Umbruch beim Verbandsliga-Aufsteiger: Zwölf Neue und neun Abgänge

Der TSV Ehningen rüstet sich nach der Meisterschaft in der Landesliga.

von Timo Babic · Heute, 07:00 Uhr · 0 Leser
– Foto: Pressefoto-Bildredaktion Eibne

Der TSV Ehningen geht als Meister der Landesliga Württemberg, Staffel 2, in die neue Herausforderung Verbandsliga. 58 Punkte, 82 Tore und Rang eins bilden die sportliche Grundlage. Gleichzeitig verändert sich der Aufsteiger personell deutlich: Zwölf Zugänge stehen neun Abgängen gegenüber und sollen den Kader für das höhere Niveau breiter machen.

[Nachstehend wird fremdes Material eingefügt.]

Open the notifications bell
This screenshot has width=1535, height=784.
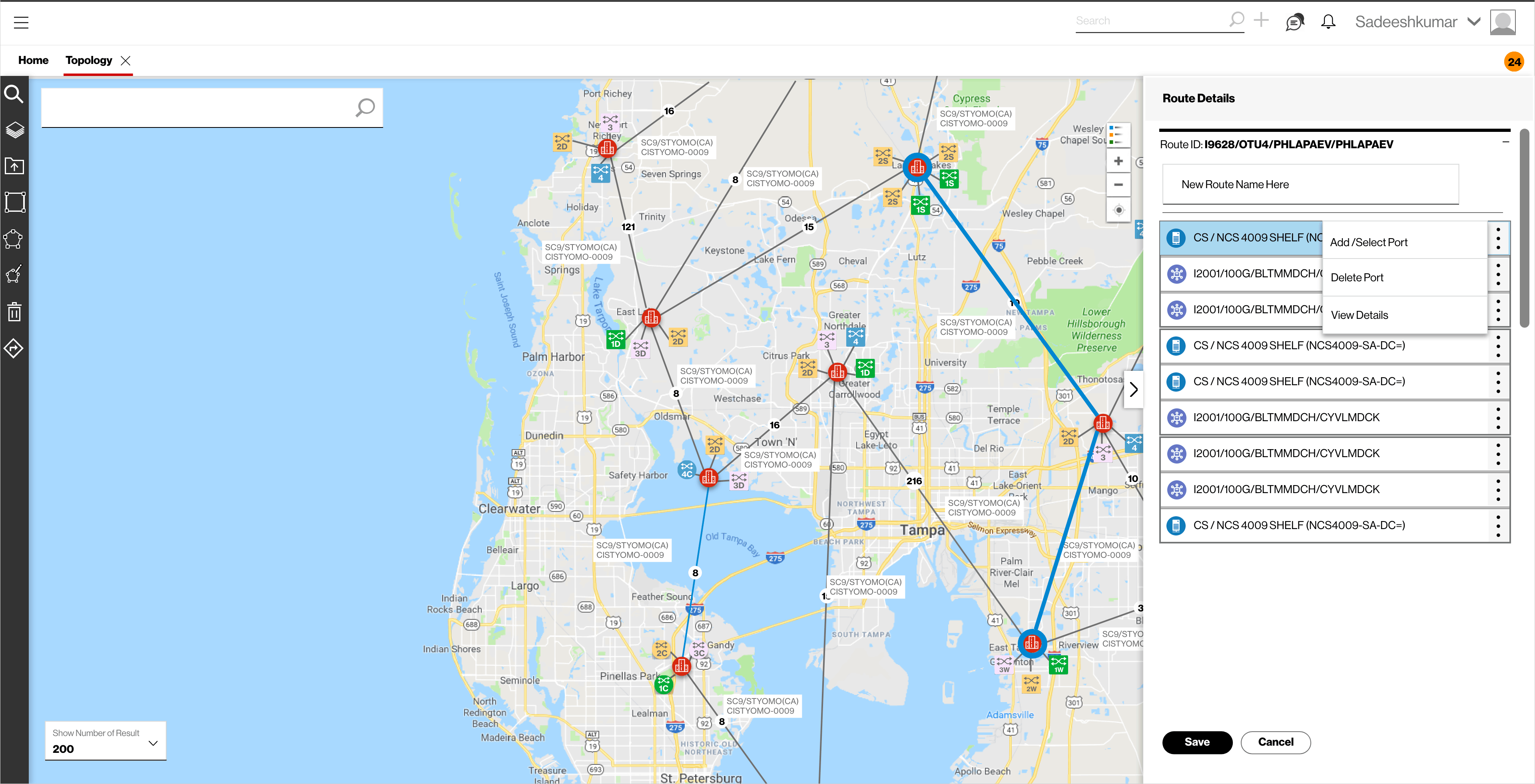pyautogui.click(x=1328, y=22)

Die Meisterschaft war das Ergebnis einer ausgeglichenen, aber effizienten Saison. Ehningen holte in 30 Spielen 17 Siege, spielte siebenmal unentschieden und verlor nur sechsmal. Mit 82:43 Toren stellte der TSV die beste Offensive der Liga und setzte sich mit 58 Punkten vor dem punktgleichen TSV Köngen durch. Nun wartet die Verbandsliga Württemberg, in der der Aufsteiger seine Stabilität bestätigen muss.

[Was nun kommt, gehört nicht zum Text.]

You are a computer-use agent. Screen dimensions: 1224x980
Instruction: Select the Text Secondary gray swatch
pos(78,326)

Dafür wurde der Kader umfangreich ergänzt. Fabian Schrade kommt von der SGV Freiberg U19, Philipp Seemann von Calcio Leinfelden-Echterdingen. Hinzu kommen Nils Hesmer, Leon Nowak von der SpVgg Holzgerlingen, Egemen Sarikaya vom FC Nöttingen, Simon Danquah und Adrian Körtge Corral vom SV Böblingen, Luca Fenchel vom TuS Ergenzingen, Marino Cerkez aus der U19 der TSG Balingen, Paul Ulmer vom FC Esslingen sowie Sebastian Oehme und Lion Janzen vom MTV Stuttgart.

Dem stehen mehrere Abgänge gegenüber. Mustafa Avci, Kenan Kasikci, Jonas Horvat, Mustafa Görkem, Gökhan Akyüz, Lars Jäger und Marcel Berberoglu wechseln zum GSV Maichingen. Fabian Fais zieht es zum VfL Ostelsheim, Armin Zukic zum TSV Harthausen.

Damit steht Ehningen vor einer anspruchsvollen, aber spannenden Aufgabe. Der Meisterkader wird deutlich verändert, zugleich bringt die Vielzahl an Zugängen neue Qualität, Breite und Konkurrenzkampf. Entscheidend wird sein, wie schnell die neuen Spieler eingebunden werden und ob die Meistermannschaft ihre offensive Stärke auch eine Liga höher auf den Platz bringt. Die Ausgangslage wirkt vielversprechend: Ehningen kommt mit Selbstvertrauen, muss aber in der Verbandsliga Woche für Woche eine höhere Intensität und mehr Konstanz abrufen. Der Vorsprung war minimal, die Wirkung des Titelgewinns aber groß. Nach dem Aufstieg geht es nicht nur um Euphorie, sondern um Anpassung, Stabilität und den nächsten Entwicklungsschritt. Die Basis ist stark, der Umbruch sichtbar und die Vorfreude auf die neue Liga.